Records from a collection
::::

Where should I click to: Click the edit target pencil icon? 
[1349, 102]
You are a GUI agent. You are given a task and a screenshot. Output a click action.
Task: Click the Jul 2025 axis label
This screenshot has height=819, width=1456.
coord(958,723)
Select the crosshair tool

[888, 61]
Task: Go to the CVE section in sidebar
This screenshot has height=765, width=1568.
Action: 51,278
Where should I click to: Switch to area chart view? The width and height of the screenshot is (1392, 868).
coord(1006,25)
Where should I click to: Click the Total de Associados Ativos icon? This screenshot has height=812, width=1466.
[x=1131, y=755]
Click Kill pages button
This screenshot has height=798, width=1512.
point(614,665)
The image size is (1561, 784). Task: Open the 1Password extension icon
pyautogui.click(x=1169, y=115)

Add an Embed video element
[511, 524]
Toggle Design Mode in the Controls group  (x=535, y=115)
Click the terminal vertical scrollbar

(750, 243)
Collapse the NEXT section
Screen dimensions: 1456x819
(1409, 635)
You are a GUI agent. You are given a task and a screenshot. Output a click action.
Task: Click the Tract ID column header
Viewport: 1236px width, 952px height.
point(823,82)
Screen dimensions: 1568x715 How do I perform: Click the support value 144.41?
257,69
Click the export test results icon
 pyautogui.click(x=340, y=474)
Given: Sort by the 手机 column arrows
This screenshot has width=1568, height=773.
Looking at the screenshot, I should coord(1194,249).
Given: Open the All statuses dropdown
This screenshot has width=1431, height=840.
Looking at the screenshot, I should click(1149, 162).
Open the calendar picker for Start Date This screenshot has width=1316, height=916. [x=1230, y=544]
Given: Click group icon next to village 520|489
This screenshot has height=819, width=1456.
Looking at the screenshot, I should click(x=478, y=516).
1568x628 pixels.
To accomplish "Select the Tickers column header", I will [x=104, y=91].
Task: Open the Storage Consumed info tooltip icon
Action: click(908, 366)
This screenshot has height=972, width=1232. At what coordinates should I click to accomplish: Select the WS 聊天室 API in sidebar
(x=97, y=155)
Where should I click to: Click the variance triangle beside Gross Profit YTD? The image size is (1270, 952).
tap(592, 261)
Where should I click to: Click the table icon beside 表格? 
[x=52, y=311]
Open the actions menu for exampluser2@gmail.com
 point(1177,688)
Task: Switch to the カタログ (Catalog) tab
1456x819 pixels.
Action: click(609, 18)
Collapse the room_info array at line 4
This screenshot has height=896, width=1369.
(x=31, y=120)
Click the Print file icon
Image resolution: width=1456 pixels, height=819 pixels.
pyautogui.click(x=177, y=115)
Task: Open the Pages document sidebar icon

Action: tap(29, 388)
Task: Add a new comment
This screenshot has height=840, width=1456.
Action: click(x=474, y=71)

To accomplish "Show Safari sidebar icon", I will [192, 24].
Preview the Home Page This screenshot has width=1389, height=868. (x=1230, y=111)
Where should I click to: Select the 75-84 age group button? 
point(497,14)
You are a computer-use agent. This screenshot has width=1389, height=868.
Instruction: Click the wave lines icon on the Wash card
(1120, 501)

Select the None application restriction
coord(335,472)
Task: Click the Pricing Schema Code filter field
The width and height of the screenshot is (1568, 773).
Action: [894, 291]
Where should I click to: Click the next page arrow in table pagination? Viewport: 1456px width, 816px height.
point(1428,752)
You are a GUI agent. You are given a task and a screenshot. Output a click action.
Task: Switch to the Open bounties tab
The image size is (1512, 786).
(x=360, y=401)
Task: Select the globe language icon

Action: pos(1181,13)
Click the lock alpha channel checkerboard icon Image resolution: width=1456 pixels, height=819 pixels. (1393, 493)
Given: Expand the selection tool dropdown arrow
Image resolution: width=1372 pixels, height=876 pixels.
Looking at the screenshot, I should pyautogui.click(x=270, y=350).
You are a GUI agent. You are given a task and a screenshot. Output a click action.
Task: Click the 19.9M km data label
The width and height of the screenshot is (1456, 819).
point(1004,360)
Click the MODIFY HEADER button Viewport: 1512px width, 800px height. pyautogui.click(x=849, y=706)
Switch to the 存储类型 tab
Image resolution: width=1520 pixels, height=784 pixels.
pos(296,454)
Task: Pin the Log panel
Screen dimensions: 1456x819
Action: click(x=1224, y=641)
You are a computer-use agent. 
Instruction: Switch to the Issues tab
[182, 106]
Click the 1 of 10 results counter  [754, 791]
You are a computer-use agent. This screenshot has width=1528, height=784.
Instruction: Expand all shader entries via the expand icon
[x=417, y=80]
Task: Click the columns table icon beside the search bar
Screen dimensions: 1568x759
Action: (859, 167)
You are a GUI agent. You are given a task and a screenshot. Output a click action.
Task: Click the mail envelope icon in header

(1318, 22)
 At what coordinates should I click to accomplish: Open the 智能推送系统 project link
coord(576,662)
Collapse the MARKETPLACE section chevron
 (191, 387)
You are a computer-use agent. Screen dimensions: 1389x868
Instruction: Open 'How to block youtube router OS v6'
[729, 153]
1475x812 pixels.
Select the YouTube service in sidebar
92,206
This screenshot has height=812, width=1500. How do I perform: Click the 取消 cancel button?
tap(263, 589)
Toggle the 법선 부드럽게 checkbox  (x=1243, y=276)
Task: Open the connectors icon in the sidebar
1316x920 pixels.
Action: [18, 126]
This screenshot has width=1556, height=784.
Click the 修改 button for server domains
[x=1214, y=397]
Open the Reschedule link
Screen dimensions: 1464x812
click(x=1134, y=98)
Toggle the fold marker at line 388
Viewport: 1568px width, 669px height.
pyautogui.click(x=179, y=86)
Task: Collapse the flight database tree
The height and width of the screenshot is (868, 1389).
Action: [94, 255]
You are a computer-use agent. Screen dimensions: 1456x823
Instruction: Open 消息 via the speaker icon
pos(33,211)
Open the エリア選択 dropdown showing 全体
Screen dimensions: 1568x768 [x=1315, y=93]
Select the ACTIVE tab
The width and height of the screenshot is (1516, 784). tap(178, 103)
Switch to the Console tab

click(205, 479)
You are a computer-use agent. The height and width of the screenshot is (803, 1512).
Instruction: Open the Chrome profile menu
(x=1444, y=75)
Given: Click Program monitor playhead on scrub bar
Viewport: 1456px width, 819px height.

::::

Count how many lines in the data above include the string "label", and write only that number.

2